Understanding File-Level backups

When discussing file-level backup types, there are two main school of thoughts: Differential and Incremental.

Differential backups start by first making a full backup, and then each backup after that transfers only what has changed until you decide to do a full backup again. For example, if I make a full backup on Monday and I run a differential backup on Thursday, it will contain any changes I have made between Monday and Thursday. If I then decide to do another Differential backup on Sunday, this will contain all changes made from Monday to Sunday. This resets when I do a full backup.

Incremental backups improve on this idea. With incremental backups, I start with a full backup. Every backup after that only transfers what has changed since the last backup, be that a full backup or an incremental backup. This means that if I run a full backup on Monday, my Thursday incremental backup is only Monday to Thursday, and my Incremental backup on Sunday is only Thursday to Sunday.

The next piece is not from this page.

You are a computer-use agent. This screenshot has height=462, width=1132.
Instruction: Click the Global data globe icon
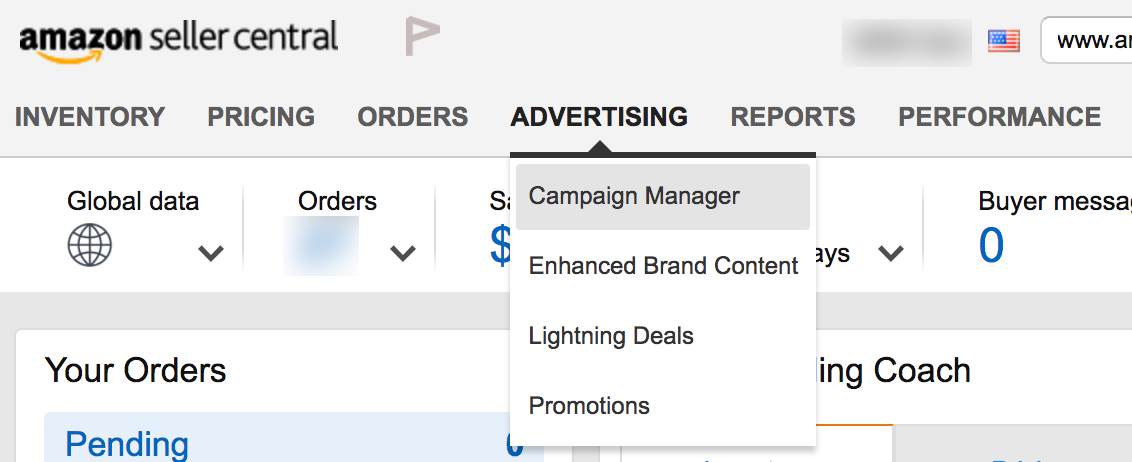pos(90,245)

Simply put, differential backups are more encompassing, take longer to backup, and are quick to restore whereas incremental backups are more precise, are quicker to backup, but take longer to restore.

Step 1 Step 2 Step 3
rdiff Calculate Delta Transfer Delta N/A
rsync Calculate Delta Transfer Delta Merge Delta

Of course there are many other differences between the two but the general concept holds. As you can see from above they are virtually identical with the exception of the final step. However, this final step is very important when you understand what ramifications it has. If you look at the destination of both of these backups, you will see very different results.

An rdiff backup does not merge the delta during backup, it does it during restore. This means that on the destination, you will only contain delta files. With rsync backups the delta is merged at time of backup, meaning that the destination will contain complete files that you can open and use.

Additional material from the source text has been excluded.